The intention behind the notification to the Minister is to afford the Minister scope to intervene to seek to minimise job losses, where possible. However, in practice (until recently), such notifications have not generated a response. In what is certainly a change from ordinary practice to date, we have recently seen the Minister respond to acknowledge receipt of the notification, request additional information or simply seek further clarity on various components of the proposed redundancies. While this change in approach indicates the Ministerial notification requirement is no longer a "tick the box" exercise, the extent to which the Minister will seek to be more actively involved in any consultation process (beyond the foregoing) remains to be seen. 

At a high-level, what does an individual redundancy process look like?  

Depending on the circumstances, a selection exercise may be required where two or more employees are employed in the same or similar roles, to determine which role(s) will be placed at risk of redundancy. Any selection process must be based on objective, non-discriminatory selection criteria that is applied in a consistent and transparent manner. 

Unlike in the case of collective redundancies, there is no statutory obligation on an employer to consult with an employee in an individual redundancy situation. The obligation to consult is instead implied through the onus on employers to act reasonably. When effecting a redundancy, a fair process involves explaining the objective business rationale for the proposed redundancy, informing the impacted employees that their role is "at risk" of redundancy, and holding a number of consultation meetings to explore proposed alternatives (including any suitable alternative roles or redeployment opportunities) to making the role redundant. 

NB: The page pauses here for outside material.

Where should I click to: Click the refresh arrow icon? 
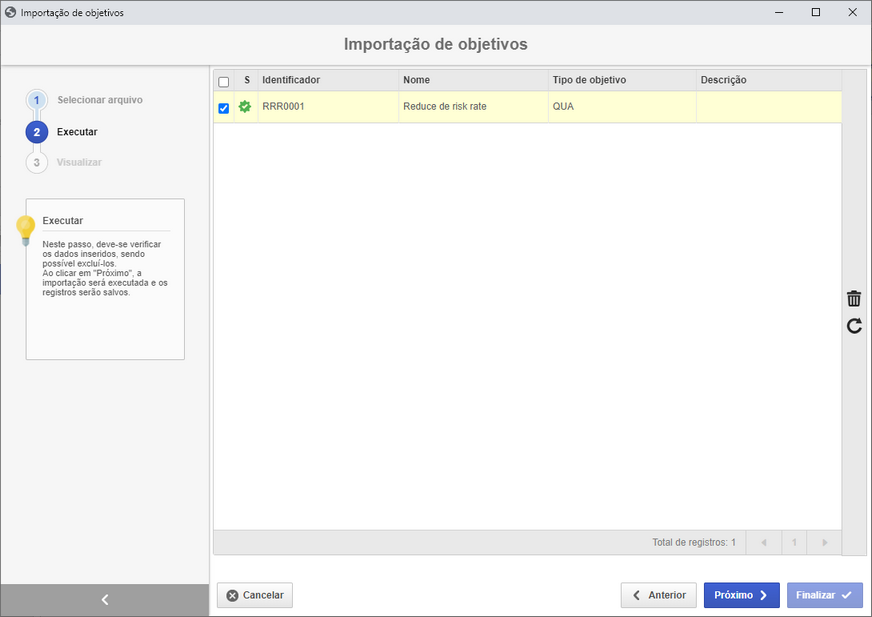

Short-circuiting the individual redundancy process 

Employers typically hold a number of consultation meetings running over a period of between two and four weeks, depending on the circumstances of the proposed redundancy and what suggestions are being considered. Many of the recent headlines have turned on somewhat "short-circuited" redundancy processes. Some key trends include whether or not an individual redundancy consultation process can be completed within one week or whether or not IT / office access can be cut off prior to the conclusion of the consultation process. These trends have certainly generated headlines and, in addition to the employee relations issues that may arise, the legal risk with these approaches is that the meaningfulness of the consultation processes may be called into question. 

Employee communication ending up in the hands of the media

Organisations should be cognisant that regardless of documents being marked "private and confidential" or employees being fully advised of the requirement to maintain confidentiality in respect of the process, relevant correspondence and details of how the process is being run could end up in the court of public opinion (i.e. news outlets or social media platforms). Careful and considered drafting of the documentation involved in the process and strict adherence to pre-prepared scripts will mitigate any potential PR fall-out. 

Conclusion 

When effecting redundancies in Ireland, take note of the following: 

  • Remember the formula! Fair reason + fair process = fair dismissal on the grounds of redundancy
  • Preparation is key
  • Consider if the reason for the redundancy can withstand scrutiny by the WRC
  • Who will run the process and check that they have the relevant corporate authority
  • Expediting a process can undermine meaningful consultation
  • Consideration must be given to alternatives to the proposed redundancy
  • Keep a paper trail as evidence that fair procedures were afforded and the redundancy situation is genuine and based on objective grounds
  • DSARs are a sharp tool in an employee's arsenal so beware of what is recorded in writing!